ANTONIO VIVA: It’s a great question, Bailey. I was introduced to Walnut Hill in 1997 when I was a young public school theater teacher and I got sent out here. I’ll never forget—it was in the spring for a weekend professional development opportunity, and I showed up on this campus and was just completely blown away by the fact that a school existed where kids got to do art and that the whole mission of the school was an artistic one. I will never forget the impression the place left on me back in 1997, and I kind of always had been paying attention to Walnut Hill after that. When the opportunity opened up in 2009 to consider applying to be Head of School, I felt like I was at the right point in my career; it sounded like the school was looking for someone with my experience and background, and so I decided to throw my hat in the ring. I never could have imagined at the time that it would play out that I would be sitting here almost 11 years later, but I think partly what spoke to me was the idea that a school could have at the core of its mission a focus on the arts and arts education and arts training. I think when I arrived to interview, I was struck by the fact that there was a school filled with young artists that I always found were just a small minority of kids at most other schools, and here’s a whole school filled with these creative, passionate young people. I think the energy was intoxicating and the passion was clear and evident, and I essentially fell in love with the place all over again. When I got the phone call from Betsy McClendon the week before Thanksgiving of 2009 that I was being made the offer, I was a little overwhelmed by it, to be honest with you. I was like, “Wow, I can’t believe this is happening.” And I think back to that younger version of myself and at 37 to come in as a Head of School, I had my work cut out for me because I had never been a Head of School before. And so I went in with a lot of enthusiasm and hope for the future, and it’s hard to believe that over a decade has gone by already.

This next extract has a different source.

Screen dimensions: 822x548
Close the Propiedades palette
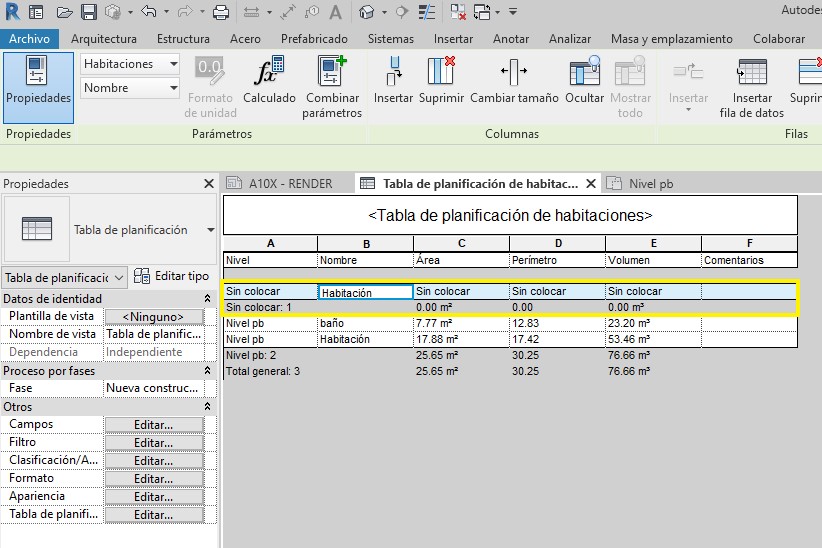[208, 184]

BM: When you first started, what were some initial roadblocks or challenges that came about, and how have you seen some of those things evolve? Where are elements of evolution still happening with those bigger challenges for the institution?
AV: That’s another great question. The first, probably most significant hurdle I had to overcome was that our School had gone through a really challenging period in history. I mean, you remember—there were four years with four Heads of School. I kept trying to figure out how to help Walnut Hill with its ongoing healing process, and to move out of the immediacy of that tumultuous transitional time, and to step into getting to know the place. I remember my first year, too, was spent just trying to learn and understand what Walnut Hill was about, to make and establish important relationships, to be actively involved in the school community, and to think about how we were coming out of that time with optimism for the future. I remember one of the first things I had to do in my second year was to start off on a new strategic plan, and that laid the groundwork for adding to our facilities and expanding our programs—I mean, we wouldn’t have Writing, Film & Media Arts if we didn’t have that, right? We wouldn’t have the buildings we have on campus. We wouldn’t have set forward a goal to begin our DEI work if we hadn’t had that roadmap. And so I think in some ways, looking back at the Walnut Hill from 2010 to the Walnut Hill of 2021, I feel really good about the fact that the campus has changed, that the resources and the programs have evolved and changed. I’m really excited about the fact that I think the past decade has helped us establish a really solid foundation, and I think that foundation will build into the future. So, what does that mean? I think it means continuing to think about, for example, how do we best train a young artist in 2021? I mean, I would argue it’s even different from when you were here, right? The skills young artists need, the vocabulary, the experiences, the training—some of that’s the same, but some of that, I think, has changed, and the world that artists find themselves in now is vastly different from the one we were in 11 or 12 years ago.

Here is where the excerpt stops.